(Collected data)
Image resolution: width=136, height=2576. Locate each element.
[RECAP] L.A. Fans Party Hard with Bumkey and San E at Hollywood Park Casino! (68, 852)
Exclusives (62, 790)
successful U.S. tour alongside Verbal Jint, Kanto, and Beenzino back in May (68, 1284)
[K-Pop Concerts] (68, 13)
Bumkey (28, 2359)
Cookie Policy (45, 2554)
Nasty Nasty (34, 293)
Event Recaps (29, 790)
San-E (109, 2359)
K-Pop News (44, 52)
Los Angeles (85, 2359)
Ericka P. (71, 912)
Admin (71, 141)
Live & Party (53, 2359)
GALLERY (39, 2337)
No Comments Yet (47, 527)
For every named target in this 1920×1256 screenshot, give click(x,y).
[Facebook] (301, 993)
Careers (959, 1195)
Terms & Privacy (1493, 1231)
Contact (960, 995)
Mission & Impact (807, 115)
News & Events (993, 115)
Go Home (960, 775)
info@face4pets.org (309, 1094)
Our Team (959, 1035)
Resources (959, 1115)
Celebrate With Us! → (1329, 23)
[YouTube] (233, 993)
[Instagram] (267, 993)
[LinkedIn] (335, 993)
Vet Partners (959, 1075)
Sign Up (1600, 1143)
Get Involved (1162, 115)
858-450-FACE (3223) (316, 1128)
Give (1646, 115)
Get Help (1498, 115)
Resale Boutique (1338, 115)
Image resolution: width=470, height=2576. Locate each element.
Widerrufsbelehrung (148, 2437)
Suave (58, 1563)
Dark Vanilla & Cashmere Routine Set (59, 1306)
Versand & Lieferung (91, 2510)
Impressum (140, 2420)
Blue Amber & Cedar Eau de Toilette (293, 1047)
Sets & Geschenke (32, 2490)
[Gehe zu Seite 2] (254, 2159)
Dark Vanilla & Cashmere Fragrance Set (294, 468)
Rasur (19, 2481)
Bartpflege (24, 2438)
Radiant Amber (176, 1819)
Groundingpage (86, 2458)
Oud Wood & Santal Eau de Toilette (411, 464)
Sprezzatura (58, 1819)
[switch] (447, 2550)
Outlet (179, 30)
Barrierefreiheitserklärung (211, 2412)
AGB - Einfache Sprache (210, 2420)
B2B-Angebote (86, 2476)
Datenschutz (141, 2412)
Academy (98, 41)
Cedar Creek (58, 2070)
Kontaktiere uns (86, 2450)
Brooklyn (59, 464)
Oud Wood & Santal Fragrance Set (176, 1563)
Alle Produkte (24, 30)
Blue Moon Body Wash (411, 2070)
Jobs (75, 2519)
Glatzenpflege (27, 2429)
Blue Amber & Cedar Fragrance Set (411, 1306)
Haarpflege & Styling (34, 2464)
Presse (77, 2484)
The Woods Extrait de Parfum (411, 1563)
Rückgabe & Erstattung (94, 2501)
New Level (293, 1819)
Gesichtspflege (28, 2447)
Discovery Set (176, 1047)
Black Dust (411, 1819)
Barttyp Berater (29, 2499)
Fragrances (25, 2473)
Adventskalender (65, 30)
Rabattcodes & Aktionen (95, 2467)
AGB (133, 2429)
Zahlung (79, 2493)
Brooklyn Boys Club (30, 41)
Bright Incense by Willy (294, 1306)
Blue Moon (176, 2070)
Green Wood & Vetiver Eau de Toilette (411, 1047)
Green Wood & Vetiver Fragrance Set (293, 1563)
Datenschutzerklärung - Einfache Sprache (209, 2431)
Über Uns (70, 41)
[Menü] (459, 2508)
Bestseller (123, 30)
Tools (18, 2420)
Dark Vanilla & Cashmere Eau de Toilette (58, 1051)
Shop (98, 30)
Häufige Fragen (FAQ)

== Exercise ==
Looking back over the data above, restate word for word the lines that begin at the line with "858-450-FACE (3223) (316, 1128)" and end at the line with "Barrierefreiheitserklärung (211, 2412)", inclusive.

== Your solution ==
858-450-FACE (3223) (316, 1128)
Give (1646, 115)
Get Help (1498, 115)
Resale Boutique (1338, 115)
Image resolution: width=470, height=2576. Locate each element.
Widerrufsbelehrung (148, 2437)
Suave (58, 1563)
Dark Vanilla & Cashmere Routine Set (59, 1306)
Versand & Lieferung (91, 2510)
Impressum (140, 2420)
Blue Amber & Cedar Eau de Toilette (293, 1047)
Sets & Geschenke (32, 2490)
[Gehe zu Seite 2] (254, 2159)
Dark Vanilla & Cashmere Fragrance Set (294, 468)
Rasur (19, 2481)
Bartpflege (24, 2438)
Radiant Amber (176, 1819)
Groundingpage (86, 2458)
Oud Wood & Santal Eau de Toilette (411, 464)
Sprezzatura (58, 1819)
[switch] (447, 2550)
Outlet (179, 30)
Barrierefreiheitserklärung (211, 2412)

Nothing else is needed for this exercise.